Just delete and fall through.

mcrosier added a subscriber: gberry.
  • I agree that implementing this in the separate loop will open up more pairing.
  • Okay, I will append MMO.
  • Yes, for low 16, AND should be preferred.

Thanks Chad for the review.

lib/Target/AArch64/AArch64LoadStoreOptimizer.cpp
172

Thanks. I will fix it.

mcrosier added inline comments.Oct 15 2015, 10:28 AM
lib/Target/AArch64/AArch64LoadStoreOptimizer.cpp
1181

I would also make this the first listed optimization. That way the documentation is consistent with the order in which the optimization occur.

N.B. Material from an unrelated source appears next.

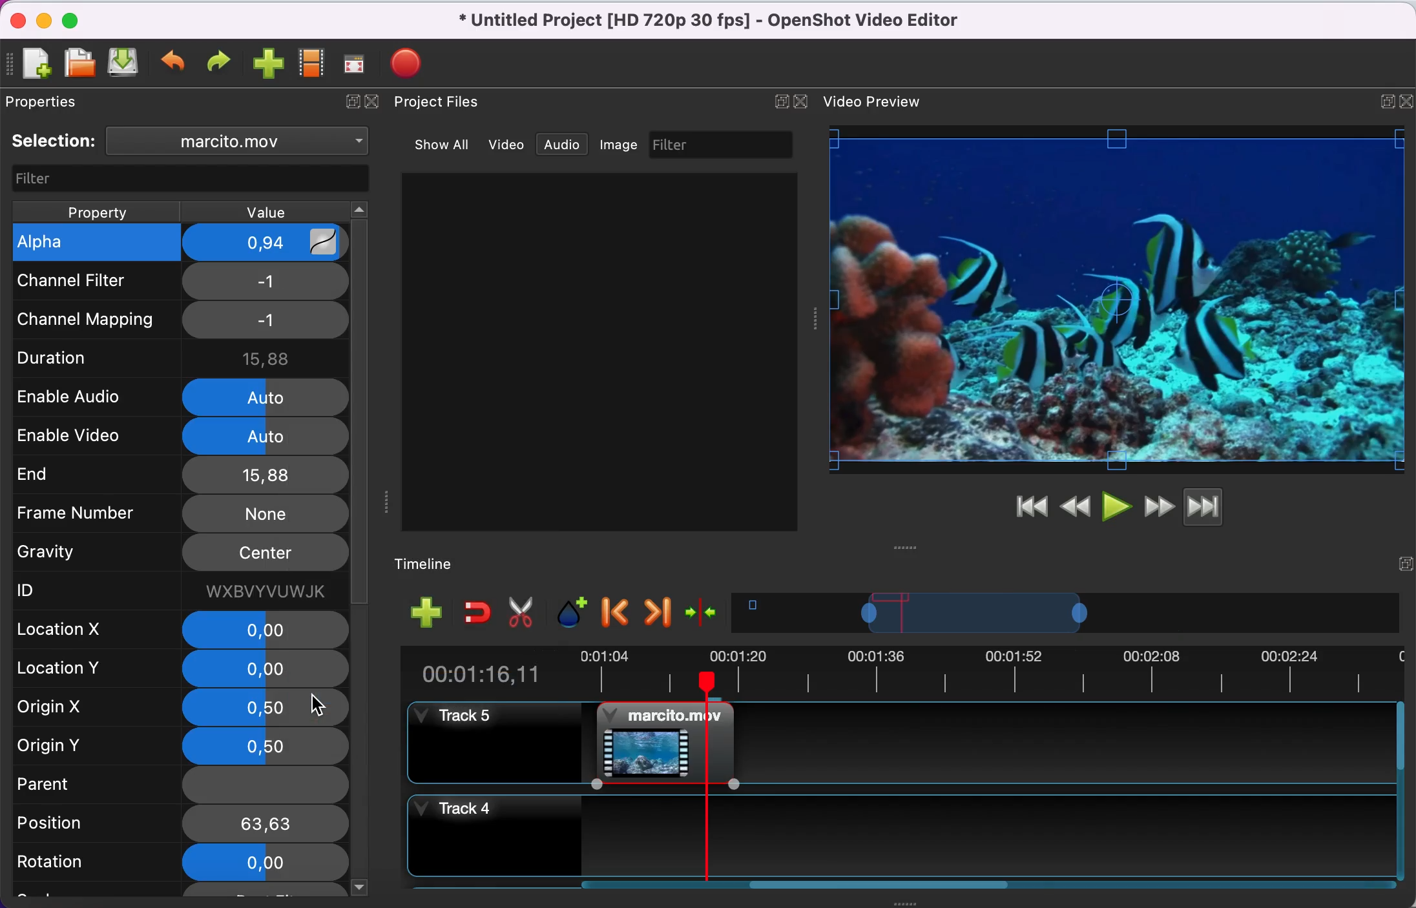 The image size is (1416, 908). I want to click on move, so click(388, 501).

  1. combining of halfword/small types opt
  2. load/store paring opt
  3. pre- and post-index opt
junbuml updated this revision to Diff 37590.Oct 16 2015, 8:26 AM
junbuml updated this object.
junbuml marked 3 inline comments as done.
mcrosier accepted this revision.Oct 19 2015, 7:27 AM
mcrosier edited edge metadata.

LGTM, with one minor nit.

lib/Target/AArch64/AArch64LoadStoreOptimizer.cpp
1142

If we merge two ldrh instructions into a ldr we haven't actually created a paired instruction. How about we add another statistic to count when we merge narrow loads/stores into wider loads/stores?

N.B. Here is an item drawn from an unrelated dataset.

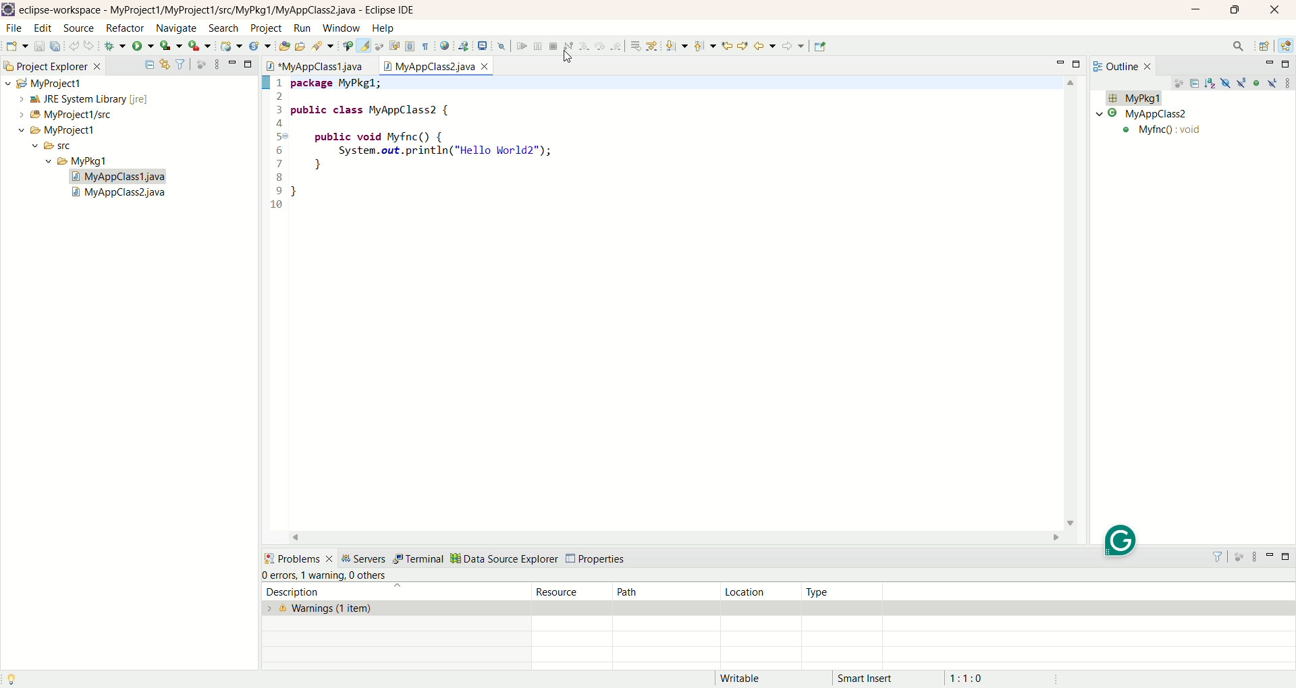 This screenshot has height=688, width=1296. What do you see at coordinates (1257, 82) in the screenshot?
I see `hide non-public member` at bounding box center [1257, 82].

This revision is now accepted and ready to land.Oct 19 2015, 7:27 AM
junbuml added inline comments.Oct 19 2015, 7:32 AM
lib/Target/AArch64/AArch64LoadStoreOptimizer.cpp
1142

Adding new statistic sounds good to me.

junbuml closed this revision.Oct 19 2015, 11:39 AM

Committed in r250719

I tested it on A57 for spec2000 and spec2006. This patch was applied pretty widely, but clear performance was only observed in spce2006/h264ref (about 2%), and no performance regression was found. I can add a flag to turn it on only for a specific architecture. Please let me know any suggestion.

James,
Unfortunately, we're not setup to conduct performance testing using the llvm test-suite. Currently, we can only perform correctness testing, but we hope to have this resolved in the coming weeks.

Chad